### SUPPLIED INFORMATION

☆ ☆ ☆ ☆ ☆

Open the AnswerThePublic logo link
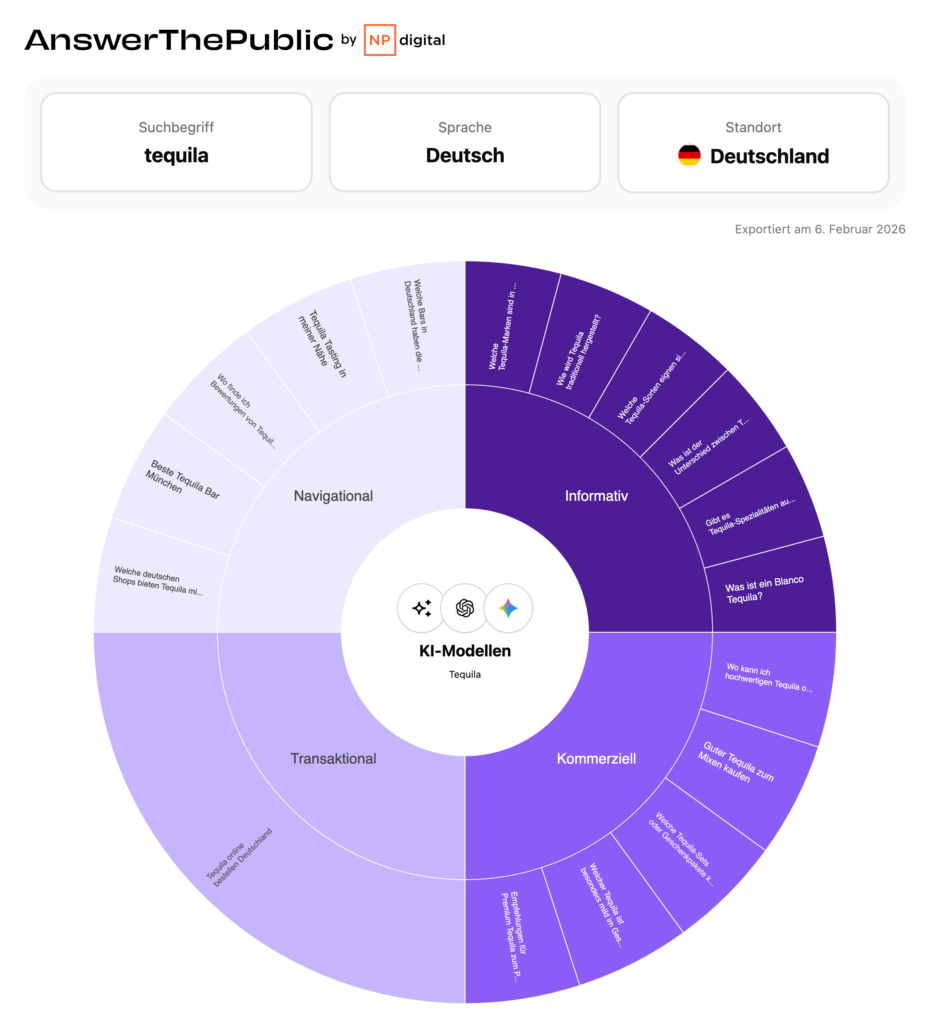This screenshot has height=1024, width=930. 179,40
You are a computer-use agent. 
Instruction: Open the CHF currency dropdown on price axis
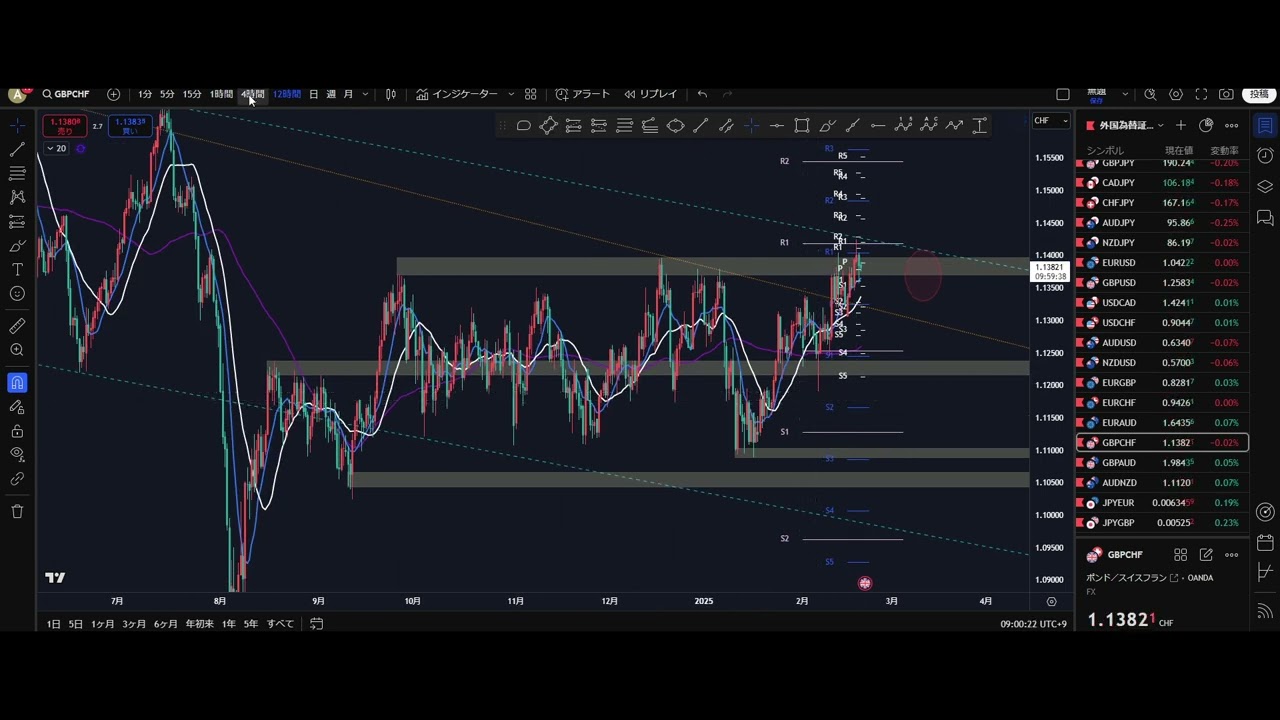[x=1050, y=121]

☆ ☆ ☆ ☆ ☆

Set down the material once more, exactly, with the pictures omitted.

Open the AnswerThePublic logo link
This screenshot has height=1024, width=930. 179,40
You are a computer-use agent. 
Instruction: Open the CHF currency dropdown on price axis
[x=1050, y=121]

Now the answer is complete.